THANK YOU for posting this! I was just crying on my bedroom floor tonight about my stomach as well. I just had my second child 3 weeks ago. My kids are 2 1/2 years apart to the day (what are the odds?!). Now, I understand it takes time for the body to heal, yadda, yadda. BUT I know that I have a diasastis recti issue going on big time. After my first, delivered vaginally, I had a 2 finger gap that never closed and my stomach would get very bulky the more I did ab workouts, and after this one (also vaginal) I have a 4-5 finger gap and when I lay down my belly button sinks into a “pit”. I am also very petite and I am so self-concious of this weird stomach of mine. It’s very firm, but looks exactly like I am in my second trimester because I have slimmed down everywhere else EXCEPT for my belly. It also gets bigger throughout the day depending on how much I’ve eaten, gone to the bathroom, etc. In fact, yesterday, someone asked me when I was due. WAHHHH!! Anyway, the point of my whine is that I really don’t think it would’ve made a difference stomach issue wise whether or not you delivered vaginally or via C-section since it has more to do with a weakening of your transverse muscles. Also, I am glad you are loving your new body because you are right, you are beautiful. I do love those little babies though even though they put our bodies through heck! :) P.S. I just ordered the Tupler Technique kit with a splint from her website. I’ve heard such rave reviews about it that I’m hoping it will help me!!

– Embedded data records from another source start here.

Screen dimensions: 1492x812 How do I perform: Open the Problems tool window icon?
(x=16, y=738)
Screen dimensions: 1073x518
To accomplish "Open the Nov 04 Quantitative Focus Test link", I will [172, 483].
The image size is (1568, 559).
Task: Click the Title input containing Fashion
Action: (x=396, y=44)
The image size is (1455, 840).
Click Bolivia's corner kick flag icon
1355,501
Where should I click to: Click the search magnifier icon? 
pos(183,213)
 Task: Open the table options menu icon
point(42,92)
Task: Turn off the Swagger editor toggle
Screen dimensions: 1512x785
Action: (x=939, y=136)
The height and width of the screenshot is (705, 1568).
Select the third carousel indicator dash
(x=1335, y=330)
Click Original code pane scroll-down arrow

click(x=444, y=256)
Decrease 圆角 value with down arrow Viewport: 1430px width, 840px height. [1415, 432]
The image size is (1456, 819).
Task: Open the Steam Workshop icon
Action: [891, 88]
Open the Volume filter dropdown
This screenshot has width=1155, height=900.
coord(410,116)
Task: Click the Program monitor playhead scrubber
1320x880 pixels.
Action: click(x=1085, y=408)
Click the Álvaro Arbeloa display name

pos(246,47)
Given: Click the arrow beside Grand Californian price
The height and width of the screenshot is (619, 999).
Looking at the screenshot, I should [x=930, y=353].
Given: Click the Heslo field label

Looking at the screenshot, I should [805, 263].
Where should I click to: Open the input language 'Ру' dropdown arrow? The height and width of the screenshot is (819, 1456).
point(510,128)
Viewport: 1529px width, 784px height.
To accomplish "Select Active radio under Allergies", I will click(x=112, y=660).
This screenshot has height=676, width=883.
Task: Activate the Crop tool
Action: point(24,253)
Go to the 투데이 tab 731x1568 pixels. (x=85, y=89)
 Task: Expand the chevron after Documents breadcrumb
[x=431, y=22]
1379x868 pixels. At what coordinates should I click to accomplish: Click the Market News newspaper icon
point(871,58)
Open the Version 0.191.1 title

You have a body many women would “die to have”.
Hi, I am the mommy above from this story. I just wanted to say thank you for your comments. I was quite nervous waiting for my story to post, as we all have insecurities and of course i am naked for everyone to see, so I’m sure its very understandable to all these brave women who have posted their pics the same. I was very surprised to finally check it and see anyone commenting at all really. I was not going for anyone to tell me that i looked good at all, i really just wanted to show other women that although there are we absolutely do not like about ourselves whether physical or even shortcomings of our personalitys etc., there is stil something to praise about yourself. I love to be a woman, and motherhood has really helped me come into embracing myself as a woman. I really hope that other women read this and can relate and just embrace themselves for all they are, because being a woman and a mother is beautiful and can light up any woman from the inside out. I do have to say though that it felt good for those who took time to comment it really did boost my own confidence as well, so thank you very much!